* _EXTRAIT DU TEXTE_:

::::::

Décevoir la passion littéraire est le plus grand crime qui puisse se concevoir. Adolescent, j’ai pris le plus grand dégoût pour le romancier François Nourissier, également critique ; sur la foi de ses articles j’avais acheté des livres, tous mauvais. Ce n’est que bien des années plus tard que j’ai appris qu’il rendait des services, flattait les puissants, poussait sa famille. Ses romans étaient vaniteux, moroses, fourbes, mous.

 

Il y a aussi le raconteur des bobos d’amour qui s’est pris pour un grand écrivain parce qu’il est une brute. N’arrivant qu’à des postes dans des jurys à défaut d’avoir écrit un seul livre aimé parmi les cent qu’il a déjà publiés, desséché par son cynisme et assourdi par ses ricanements de fascistoïde (le fascistoïde ricane), envieux de tout jusqu’à son ombre, il tente de rabaisser la vie entière à force de persiflages et de ricanements, et c’est lui qui se vide, se réduisant, chaque jour, sous les yeux de personne, à un petit objet tressautant.

 

Le con apocalyptique marche bien dans les périodes de populisme littéraire. Tout va mal, tout va aller plus mal, j’ai l’explication, je vous montre. Quels optimistes, ces pessimistes. Ces livres sont l’équivalent-macho des romans sentimentaux-libertins pour dames.

::::::

* _MATÉRIEL FOURNI_:

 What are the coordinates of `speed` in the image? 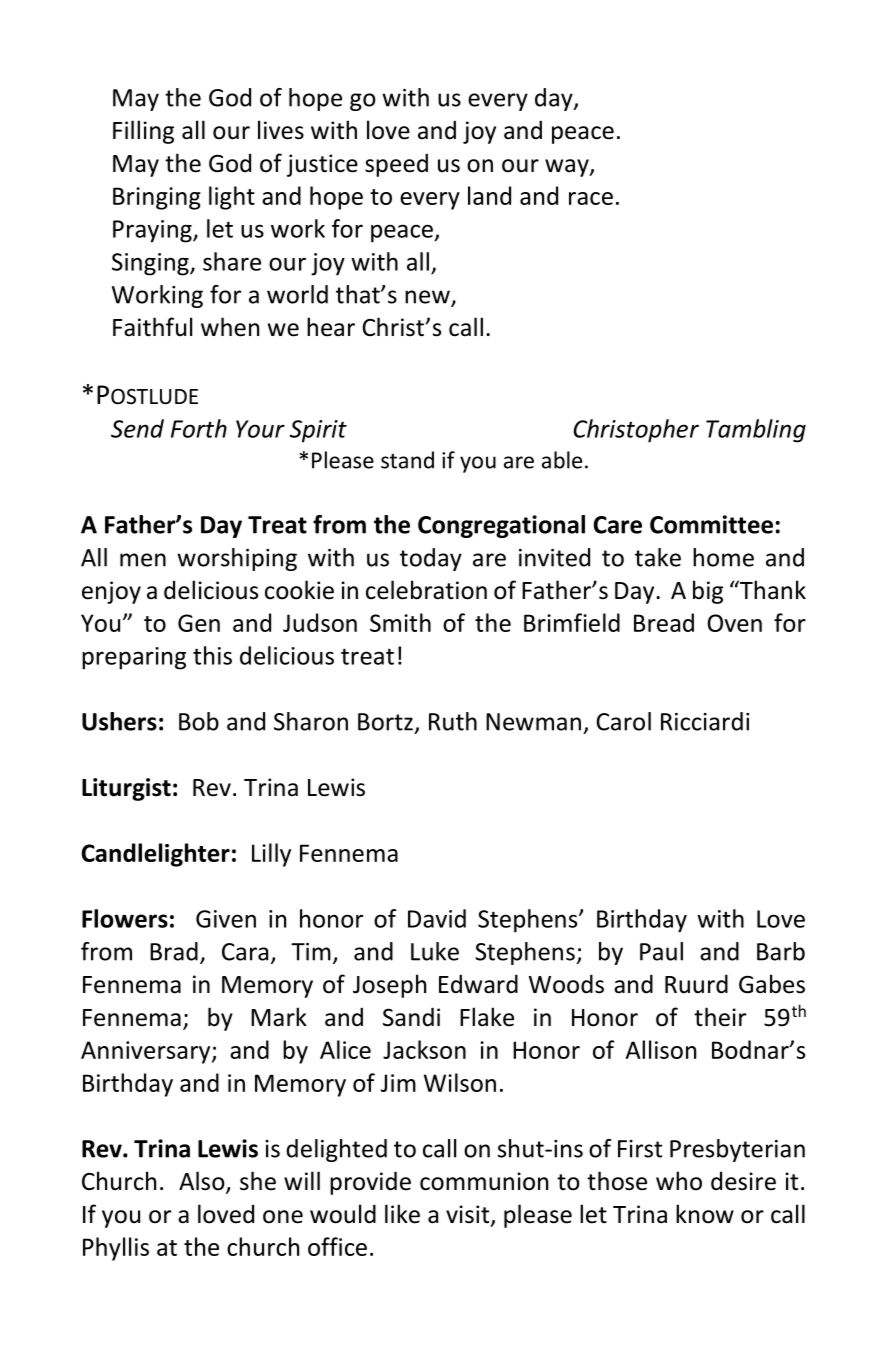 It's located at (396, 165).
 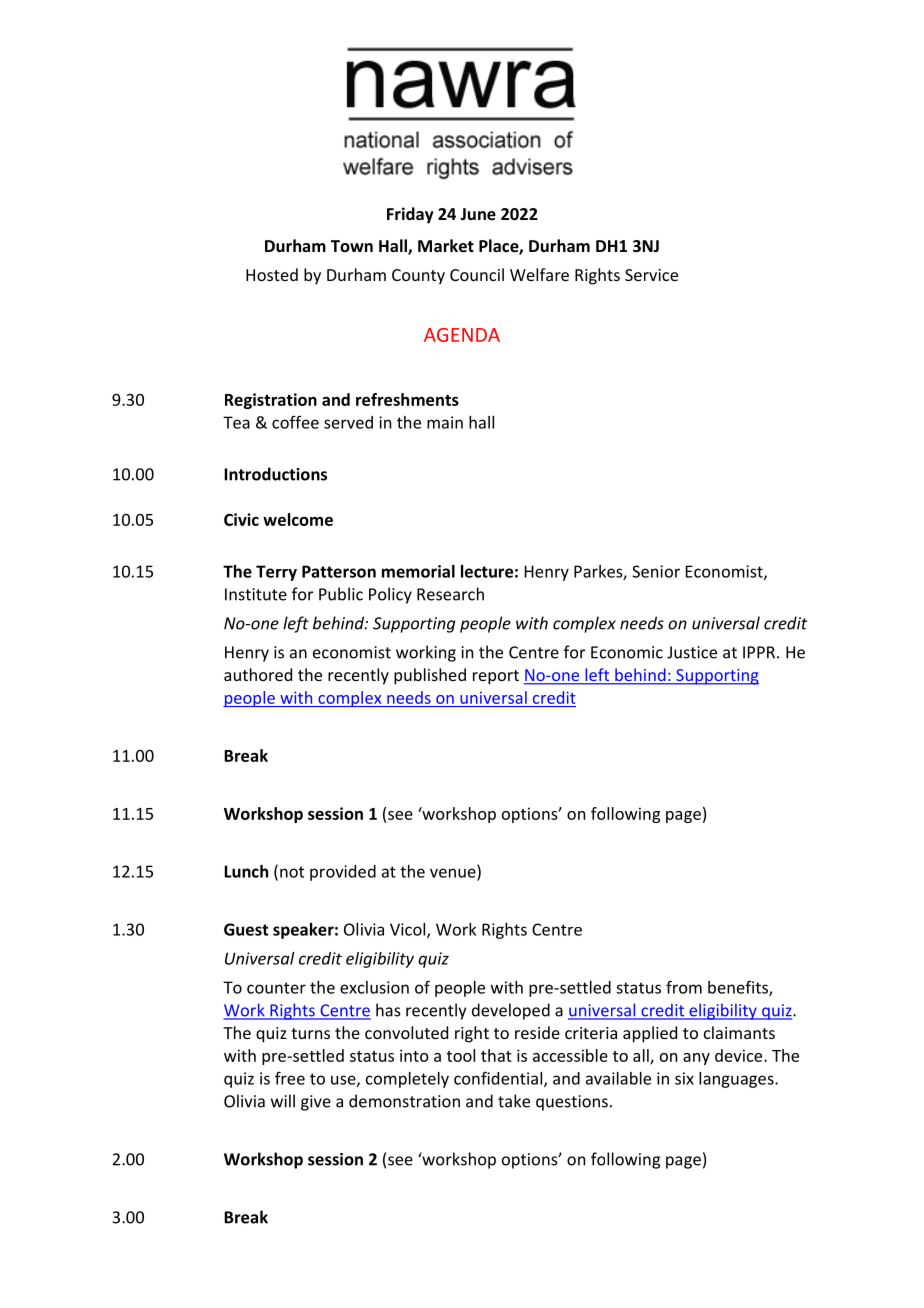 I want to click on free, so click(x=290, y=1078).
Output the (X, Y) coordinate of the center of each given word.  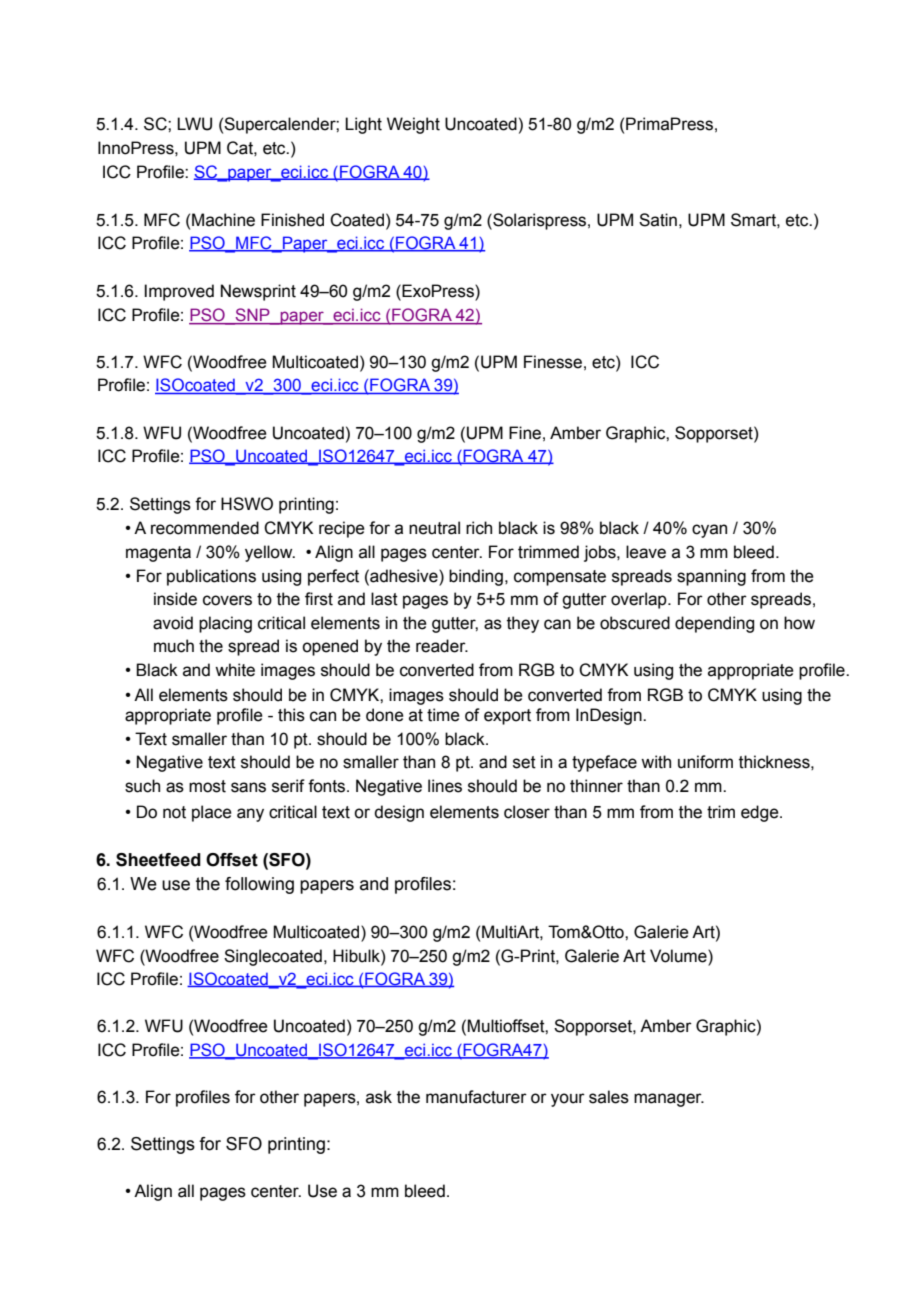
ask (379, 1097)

::::::

* _CONSIGNES ET EXIGENCES_: Retouchez l'extrait en partant de « Le con apocalyptique » et en poursuivant jusqu'à « sentimentaux-libertins pour dames. ». Remplacez-y « populisme » par « désarroi ». Vous n'aurez pas besoin du matériel.

* _EXERCICE TERMINÉ_:
Le con apocalyptique marche bien dans les périodes de désarroi littéraire. Tout va mal, tout va aller plus mal, j’ai l’explication, je vous montre. Quels optimistes, ces pessimistes. Ces livres sont l’équivalent-macho des romans sentimentaux-libertins pour dames.